Output exactly the lines below, starting with the line that has "For every named" and going on through the line that has "Contact Us (85, 1547)", both included, and no other lines.

Data supplied ::
•••••
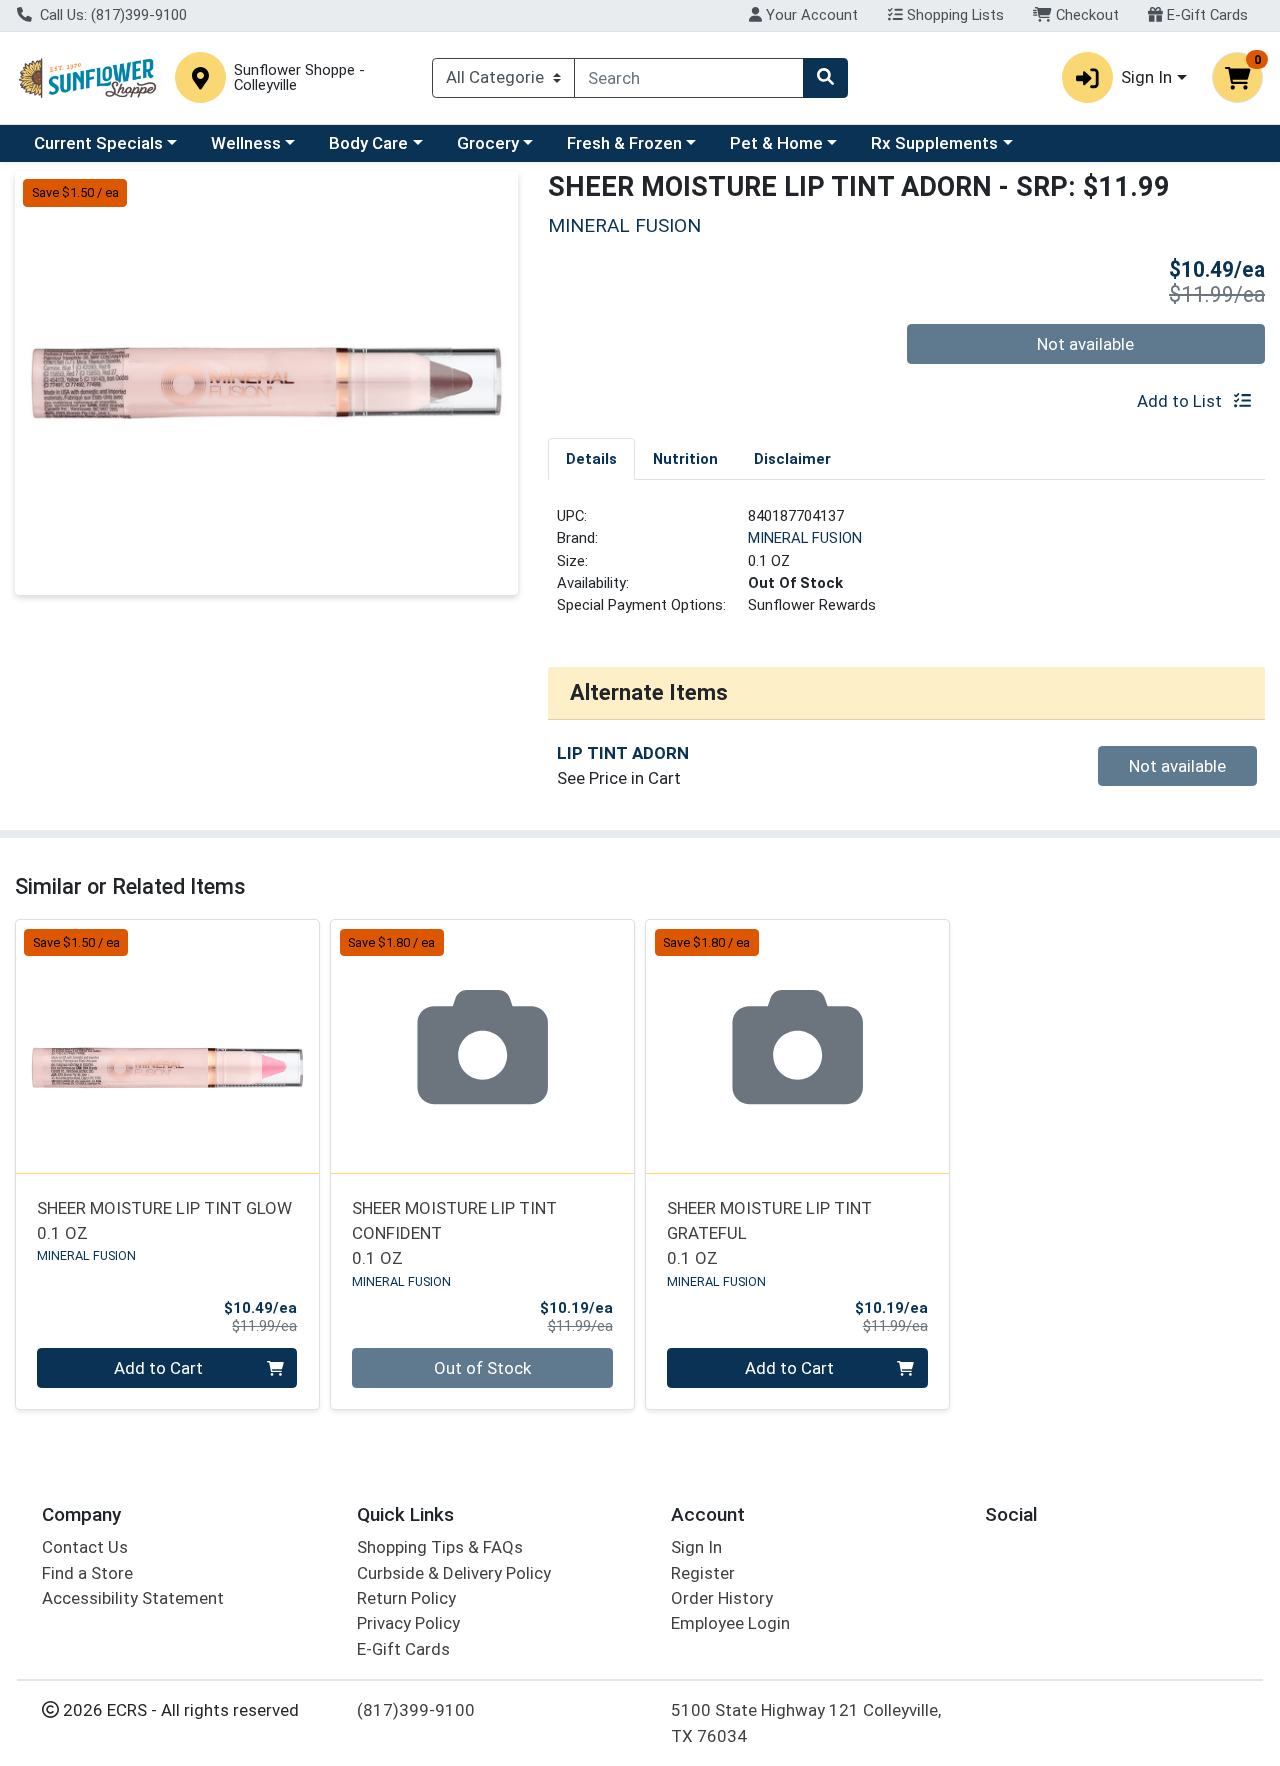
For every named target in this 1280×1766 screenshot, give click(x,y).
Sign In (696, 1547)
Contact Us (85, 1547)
•••••
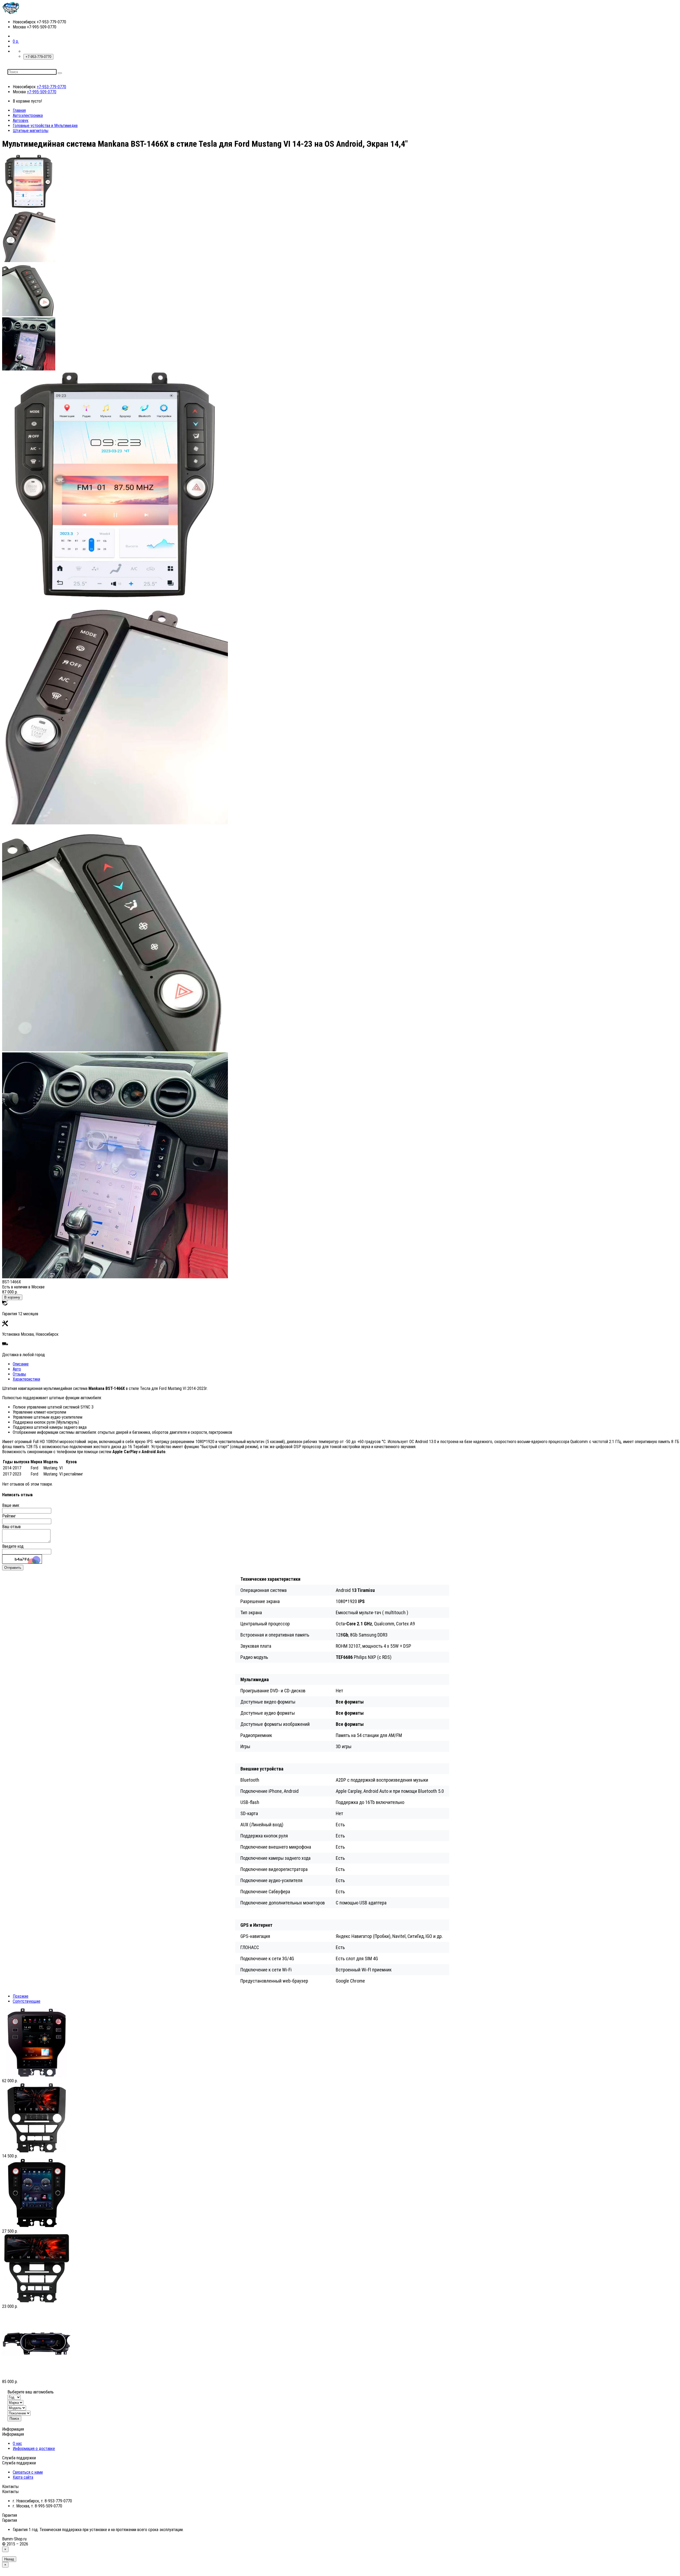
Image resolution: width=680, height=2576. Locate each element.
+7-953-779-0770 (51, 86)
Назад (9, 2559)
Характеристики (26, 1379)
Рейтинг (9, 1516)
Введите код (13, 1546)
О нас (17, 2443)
•••••
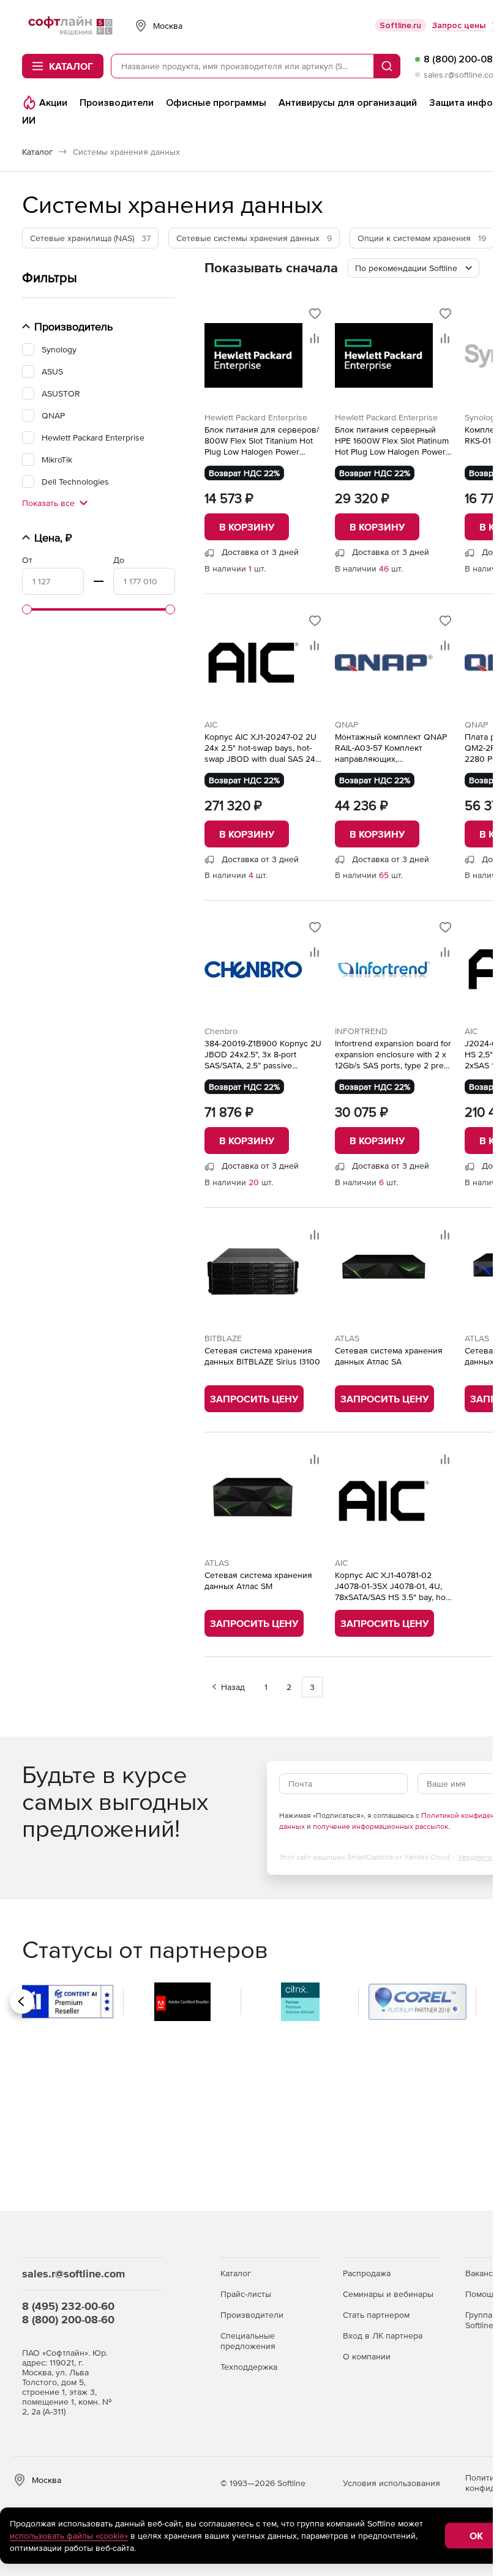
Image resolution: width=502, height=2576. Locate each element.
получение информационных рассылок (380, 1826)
•••••
Exercise result ::
For every named target in this 1280×1766 screenshot, give click(x,y).
Sign In (696, 1547)
Contact Us (85, 1547)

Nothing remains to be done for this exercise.